EP by Shai Hulud and Another Victim
- Released: June 27, 2000 April 1, 2000
- Recorded: March 1999
- Studio: Studio 13, Deerfield Beach, Florida, Max Trax in Albany, New York
- Genre: Metalcore Hardcore punk Crossover thrash
- Length: 16:48
- Label: Trustkill, Good Life Recordings
- Producer: Jeremy Staska; Shai Hulud;

Shai Hulud chronology
| Hearts Once Nourished with Hope and Compassion (1998) | A Whole New Level of Sickness (2000) | Crush 'Em All Vol. 1 (2000) |

= A Whole New Level of Sickness =

A Whole New Level of Sickness is a split EP featuring songs by hardcore punk bands Shai Hulud and Another Victim, released on June 27, 2000, on Trustkill Records and, in Europe, Good Life Recordings, in CD and 12" various colors from brown swirl to purple (150 pressed). Shai Hulud tracks were included in A Profound Hatred of Man (reissue).
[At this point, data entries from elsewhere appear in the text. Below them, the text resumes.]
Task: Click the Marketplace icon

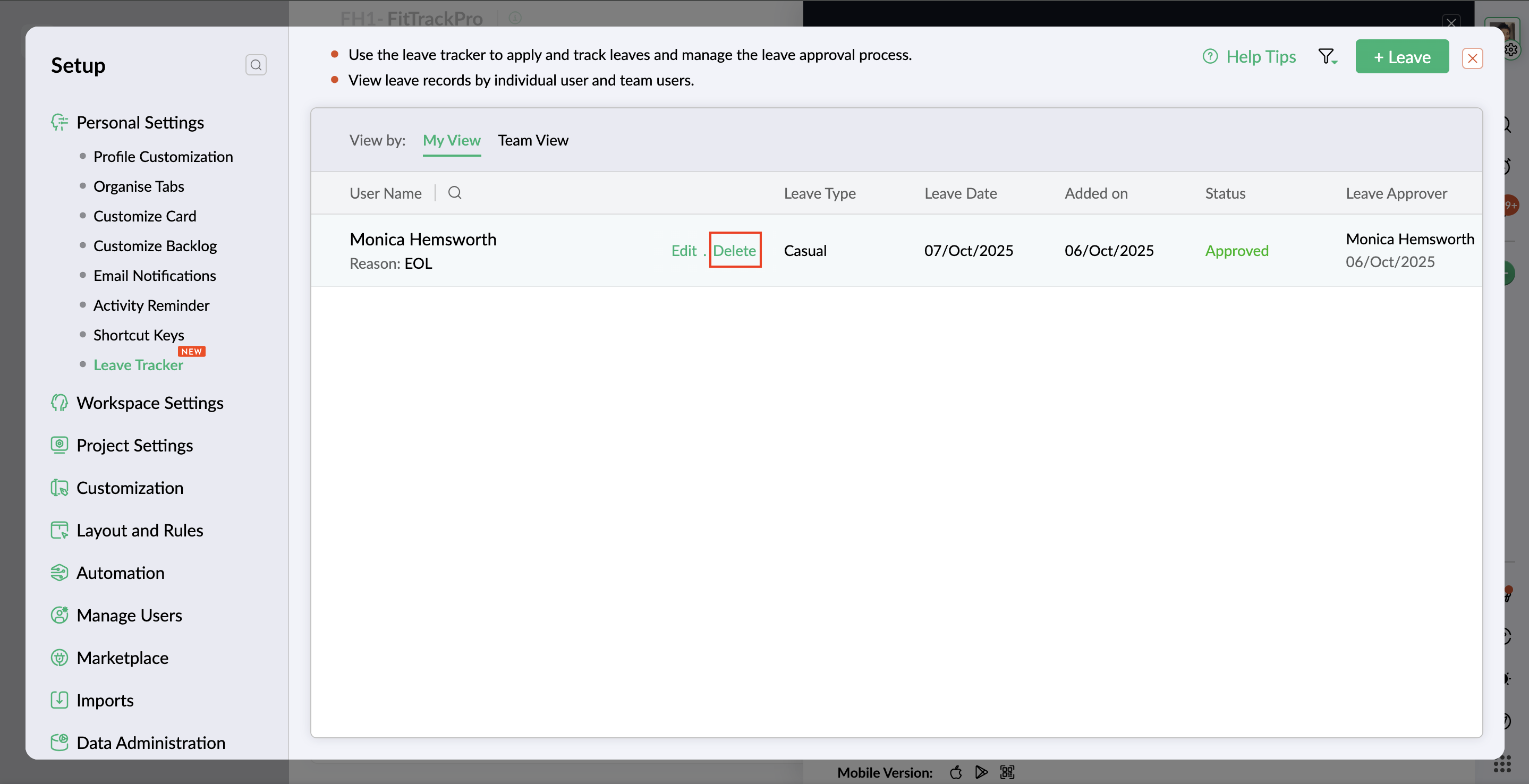Action: point(60,658)
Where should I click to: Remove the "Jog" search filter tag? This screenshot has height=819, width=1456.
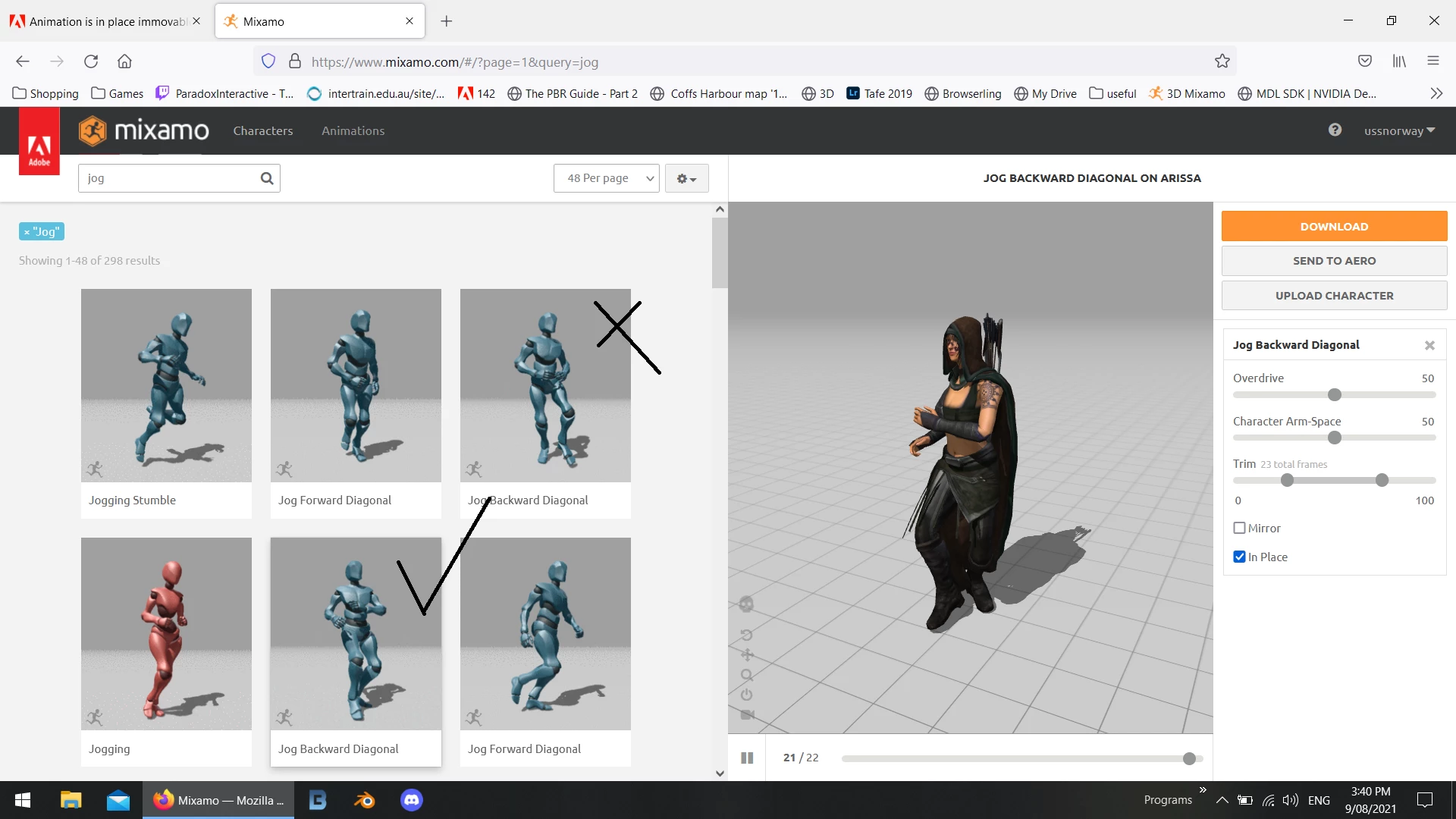(x=27, y=232)
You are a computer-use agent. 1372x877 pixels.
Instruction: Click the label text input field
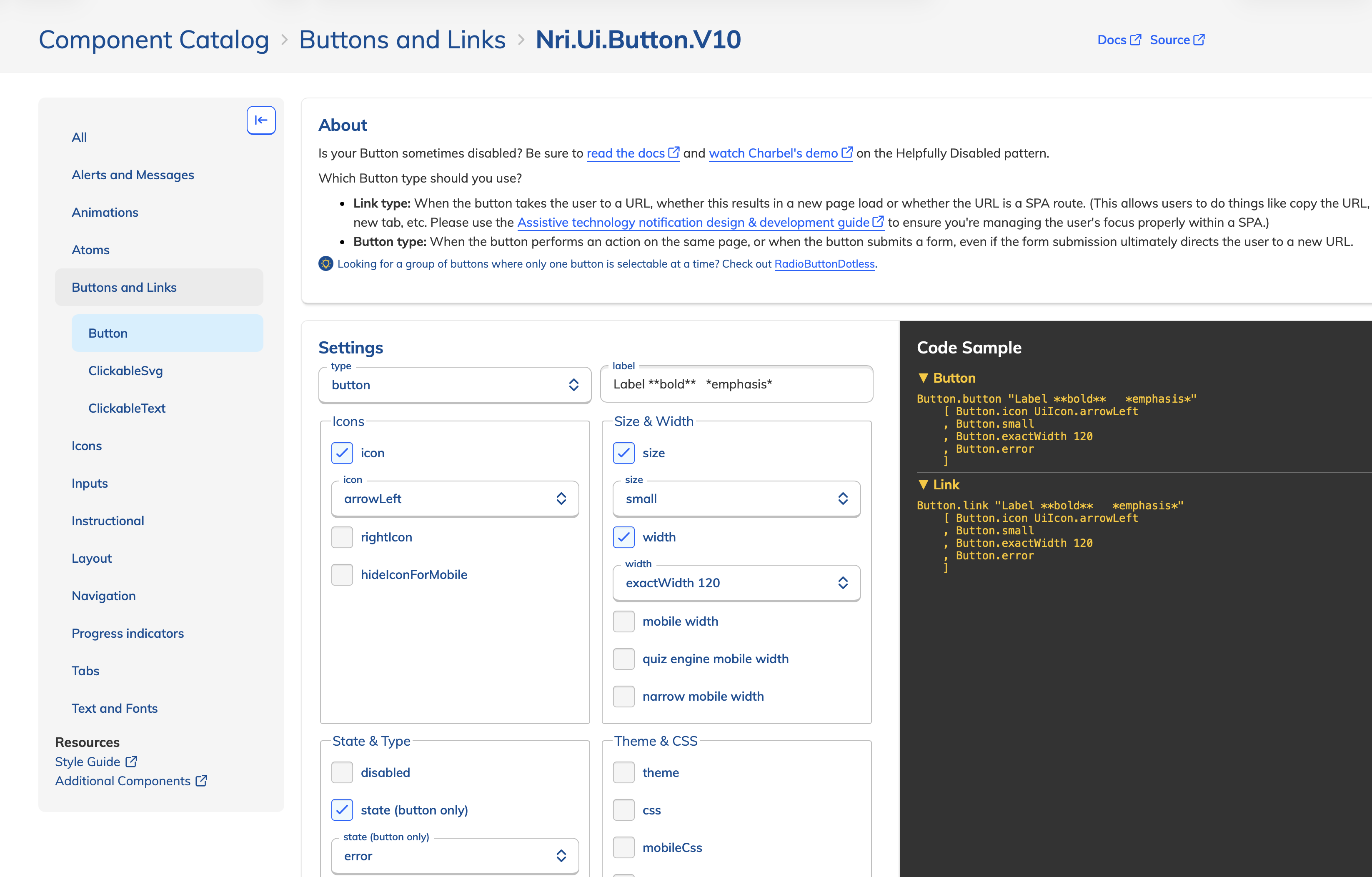[x=736, y=385]

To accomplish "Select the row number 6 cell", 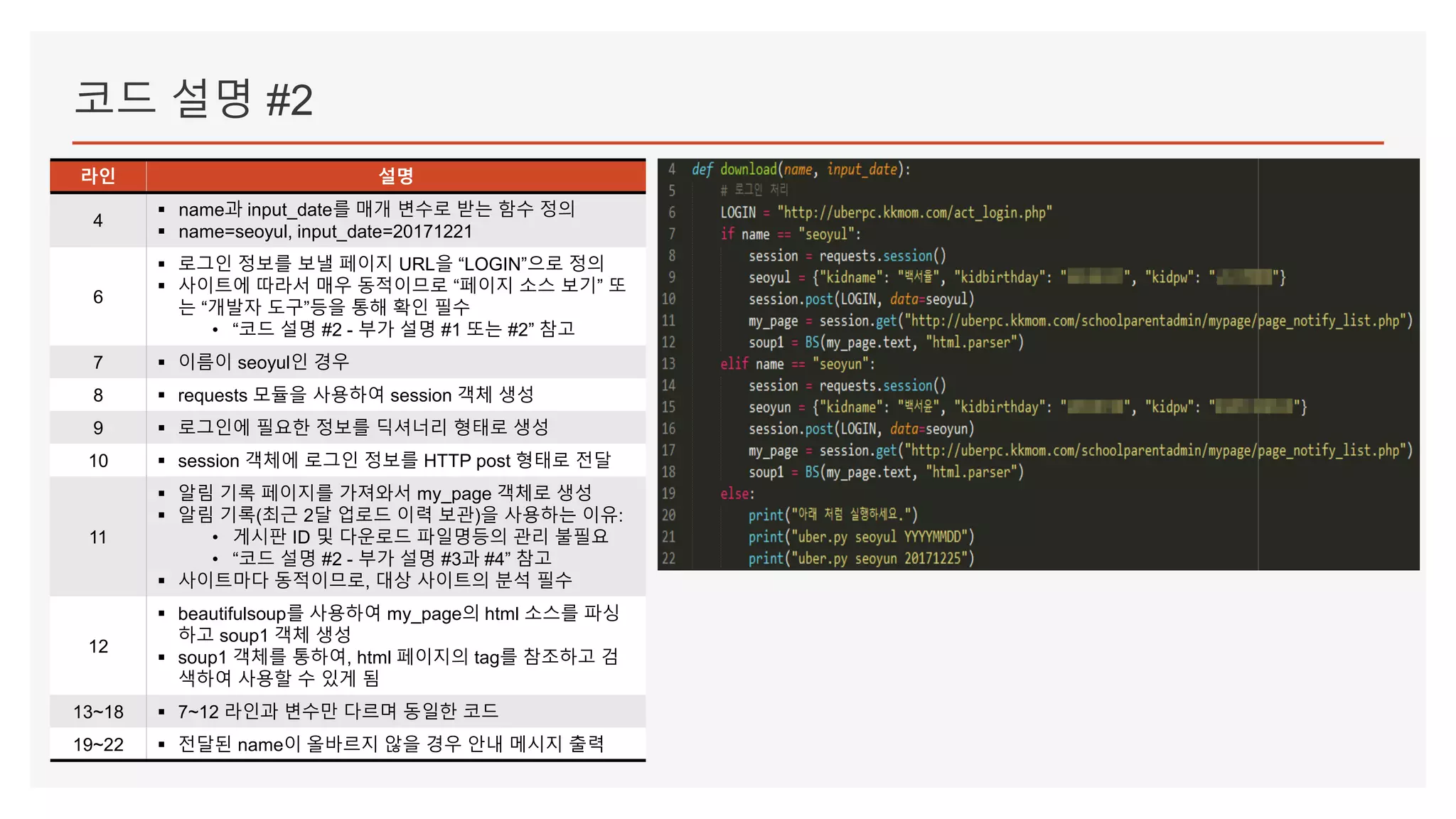I will pyautogui.click(x=98, y=297).
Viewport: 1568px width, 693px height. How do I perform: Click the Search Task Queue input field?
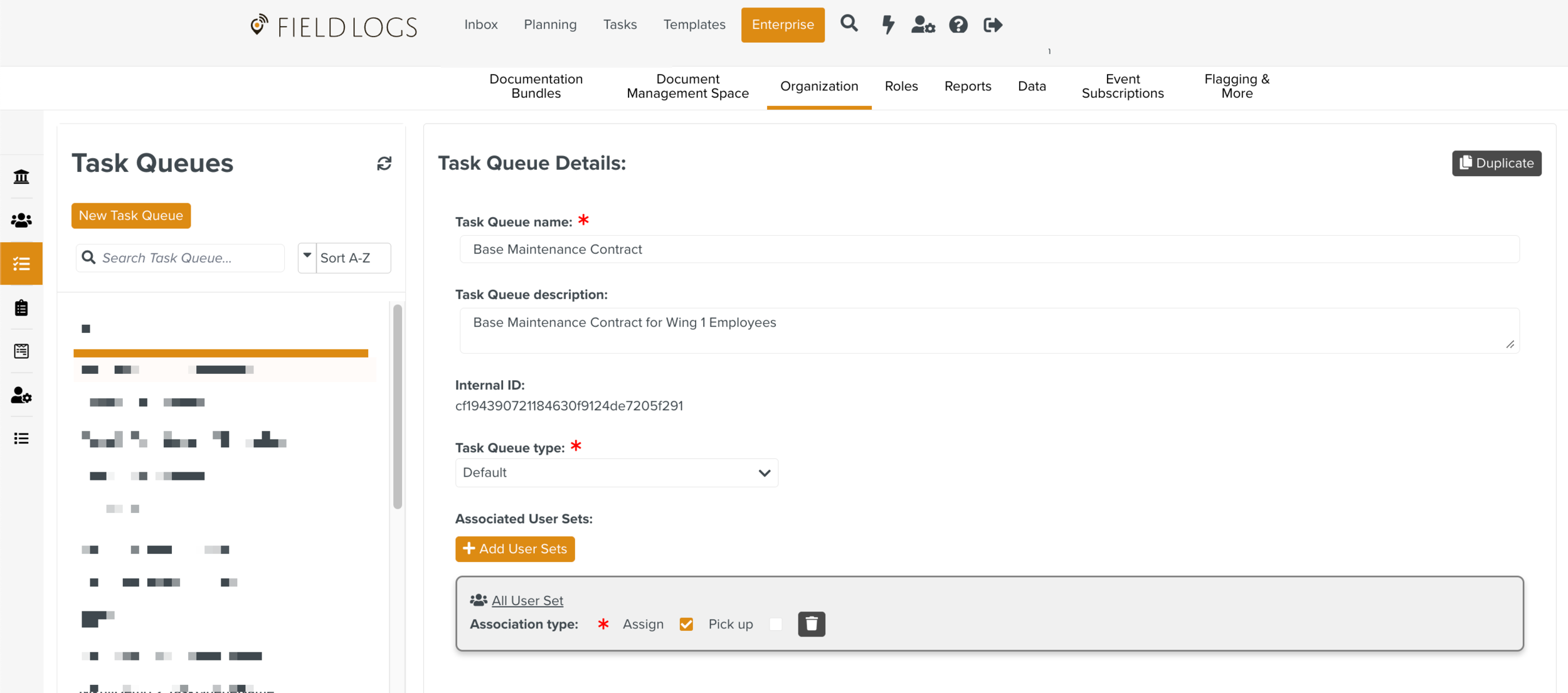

It also is the debut of Jared Allen and Geert van der Velde.

It was given a three-star rating by Punknews.org.

==Track listing==
1. "Set Your Body Ablaze" – 3:40 (Shai Hulud)
2. "Anesthesia" (Bad Religion cover) – 2:46 (Shai Hulud)
3. "Linoleum" (NOFX cover) – 2:08 (Shai Hulud)
4. "Bitter End" – 2:49 (Another Victim)
5. "Boiling Point" (SSD cover) – 1:40 (Another Victim)
6. "Free In Constraint" – 2:48 (Another Victim)
7. "Untitled Track" – 0:58 (Another Victim, Shai Hulud)

- The Untitled Track is not a real song; it is various members of both bands screaming the word "burn" for 58 seconds.

==Personnel==
===Shai Hulud line-up===
- Jared Allen – bass guitar
- Matt Fletcher – guitar
- Matt Fox – guitar
- Spikey Goldbach – drums
- Geert van der Velde – voice

Tracks were recorded and mixed by Shai Hulud and Jeremy Staska.